Kathryn M. Pollard scite author profile

The rust fungus Puccinia komarovii var. glanduliferae was first identified infecting Impatiens glandulifera in its native range (western Himalayas) between 2006 and 2010. Subsequently, it was imported into quarantine in the UK for evaluation as a classical biocontrol agent. To assess the safety of the rust, plant species relevant to Europe were tested for susceptibility. To confirm the life cycle, all infective spore stages were inoculated on I. glandulifera to follow disease progression. Teliospores were primed using bleaching and low temperatures to break dormancy. Temperature and dew period experiments using urediniospores were conducted to assess the parameters required for infection. Of the 74 plant species tested, only I. balsamina, an ornamental species, was fully susceptible to urediniospore inoculum. The life cycle of the rust – an autoecious, full‐cycled species with five spore stages – was confirmed.
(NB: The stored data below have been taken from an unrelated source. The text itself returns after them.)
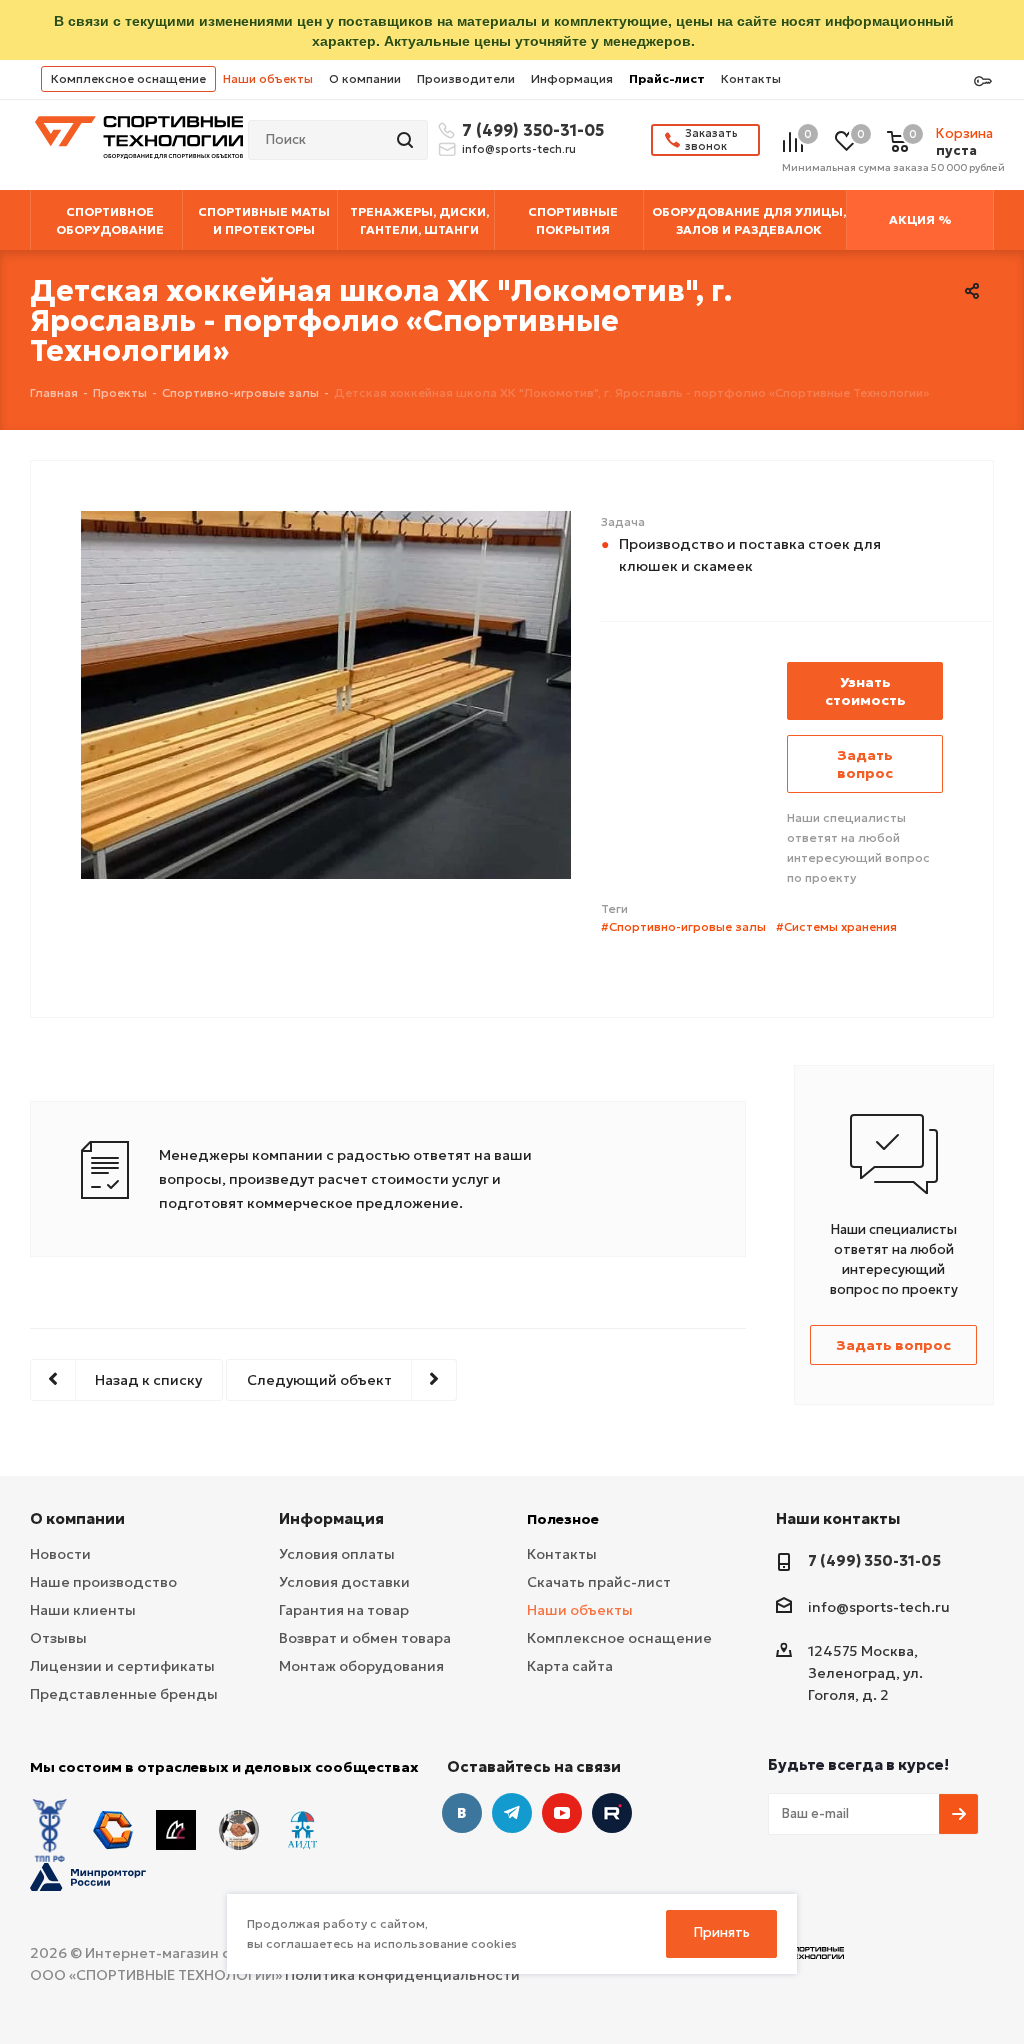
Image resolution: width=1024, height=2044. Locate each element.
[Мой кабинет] (983, 82)
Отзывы (58, 1638)
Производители (466, 78)
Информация (572, 78)
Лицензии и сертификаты (122, 1666)
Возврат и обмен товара (365, 1638)
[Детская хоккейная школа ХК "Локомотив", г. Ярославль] (326, 693)
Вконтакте (462, 1813)
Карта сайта (570, 1666)
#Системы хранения (836, 926)
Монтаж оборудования (361, 1666)
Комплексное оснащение (128, 78)
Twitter (612, 1813)
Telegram (512, 1813)
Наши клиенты (83, 1610)
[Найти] (407, 140)
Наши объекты (268, 78)
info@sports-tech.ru (519, 149)
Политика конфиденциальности (402, 1975)
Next (606, 738)
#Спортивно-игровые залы (683, 926)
Urediniospores were infective between 5 and 25°C, with an optimum at 15°C. A minimum of 8 h dew period was required to achieve consistent infection. Based on a pest risk assessment, the rust poses no threat to native biodiversity within EU Member States; making P. komarovii var. glanduliferae a suitable candidate as the first fungal classical biocontrol agent against an exotic weed in the region.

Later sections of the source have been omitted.